La fase neoplastica in medicina biologica
La fase neoplastica in medicina biologica

Non deve sorprendere che il SNC di un individuo possa optare per la neoplasia, considerata il male più pericoloso per la vita stessa. Bisogna rilevare che le strategie biologiche di sopravvivenza sono tese a soluzioni valutate in frazioni di secondo, rivolte alla sopravvivenza immediata d’individuo. A lunga scadenza la neoplasia invece evidenzia l’intenzione biologica di tutelare la specie oppure di culminare verso nuove specie. Le risposte biologiche derivano da automatismi delle parti più antiche del cervello che conservano le informazioni essenziali su tutto ciò che è stato utile nella notte dei tempi per la sopravvivenza. Queste memorie sono peraltro attivabili per scivolamenti sintetico induttivi, in altre parole per qualcosa che non esprime una relazione causale, ma analogica. Ogni qualvolta il SNC decide di attivare una risposta automatica prendendo informazioni utili da tali zone del cervello, i ragionamenti del conscio umano, caratterizzati da una lunga prospettiva temporale, cessano di avere rilevanza. Quando l’uomo cerca una risposta idonea alla sopravvivenza, a questo livello, allora il parametro applicato dal suo SNC è sopravvivere anche un unico secondo di vita in più.

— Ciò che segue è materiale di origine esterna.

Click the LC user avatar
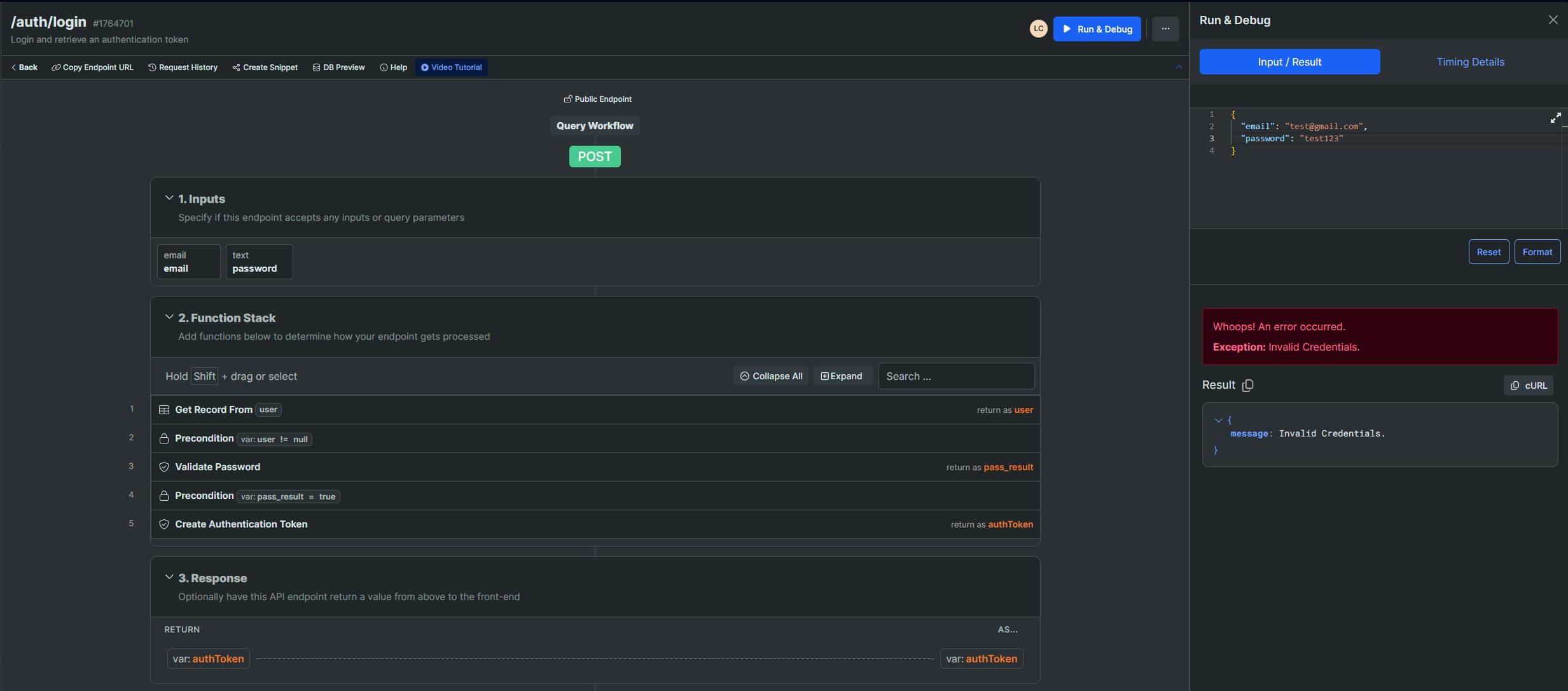Image resolution: width=1568 pixels, height=691 pixels. (x=1038, y=29)

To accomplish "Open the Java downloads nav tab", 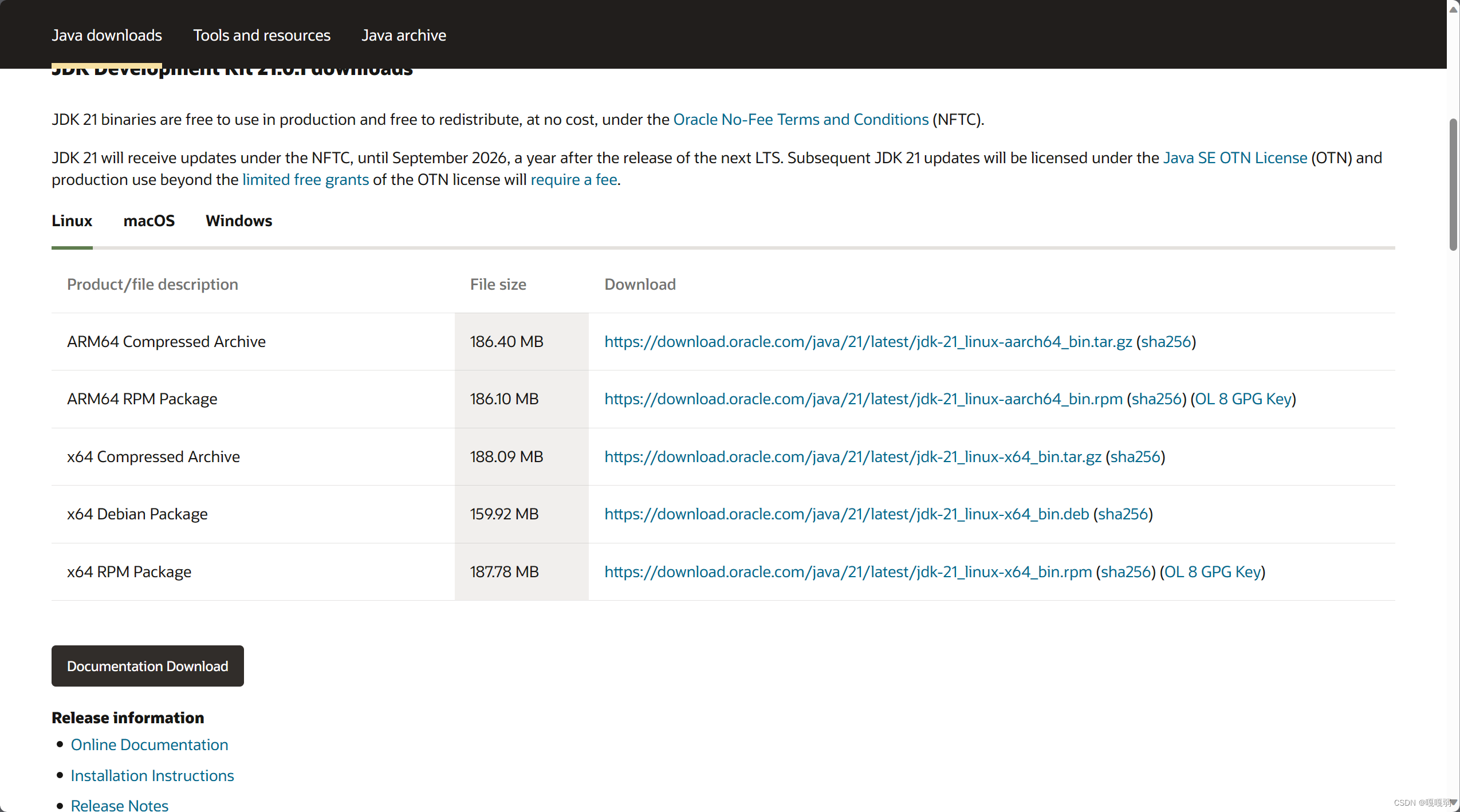I will (107, 36).
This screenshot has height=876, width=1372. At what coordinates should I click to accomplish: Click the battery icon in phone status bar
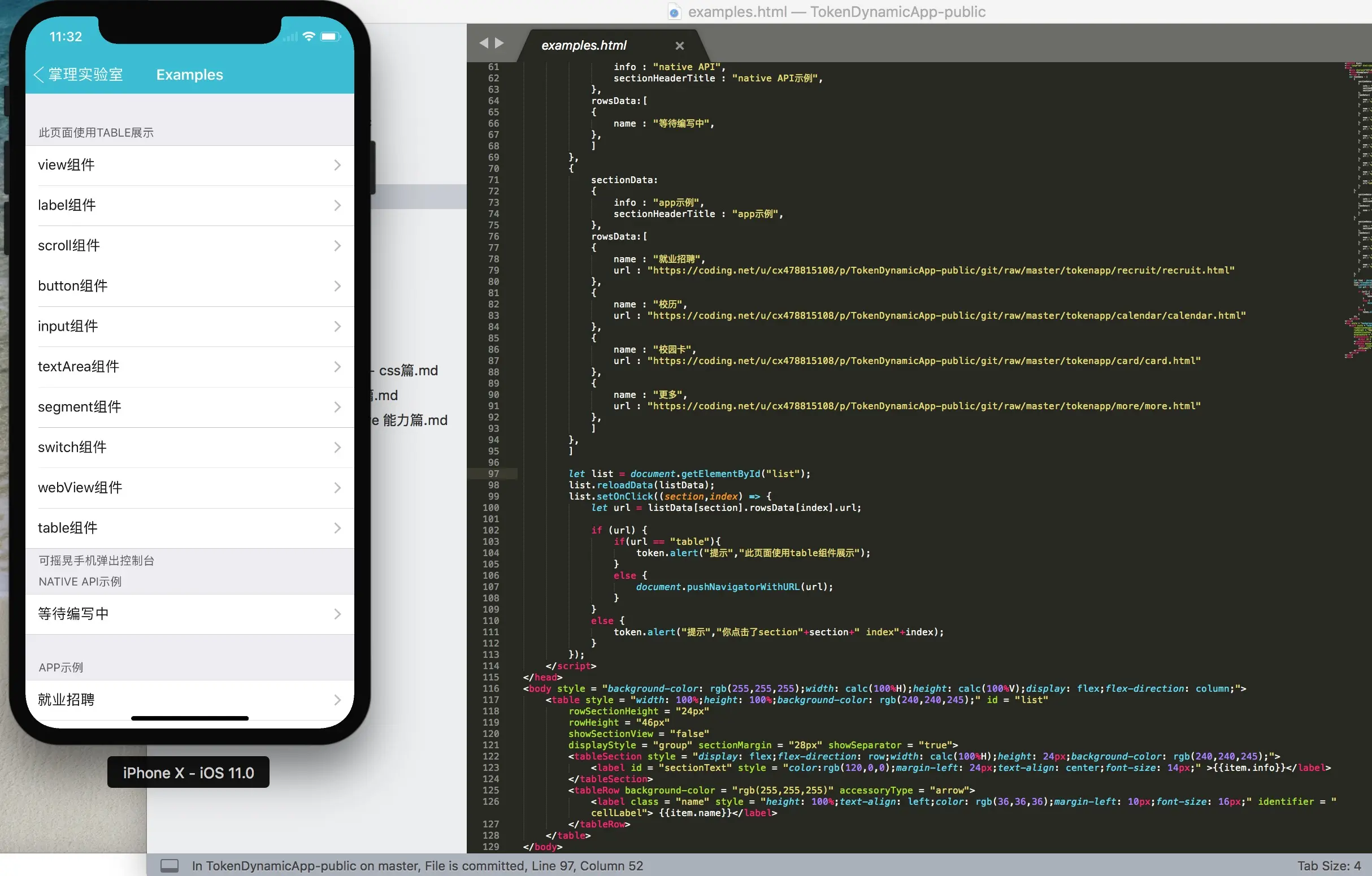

Per la medicina biologica la ricerca del senso di una patologia  si esercita anche nell’ analisi morfologica e reattiva  dei tessuti impegnati dal malato nella malattia La medicina biologica cerca oltre l’ espressione fisica della sofferenza anche la sua finalità sensata nel contesto di una evoluzione prima personale, poi della stirpe e infine della specie.
L’analisi delle sofferenze patite dal malato, dei diversi fattori aggravanti, dei campi emozionali, del risentito delle modalizzazioni e dell’insorgenza primaria possono aiutare nell’identificazione del conflitto sottostante per il singolo paziente. Alcuni comportamenti possono determinare un notevole disagio sia interiore sia nella relazione con gli altri. Una valutazione  dei tessuti  in relazione al risentito personale secondo la medicina biologica, rappresenta una possibilità prima di comprensione e successivamente di coscienza riguardo al senso implicato, premessa ineludibile per una loro modulazione o a seconda dei casi per la loro risoluzione.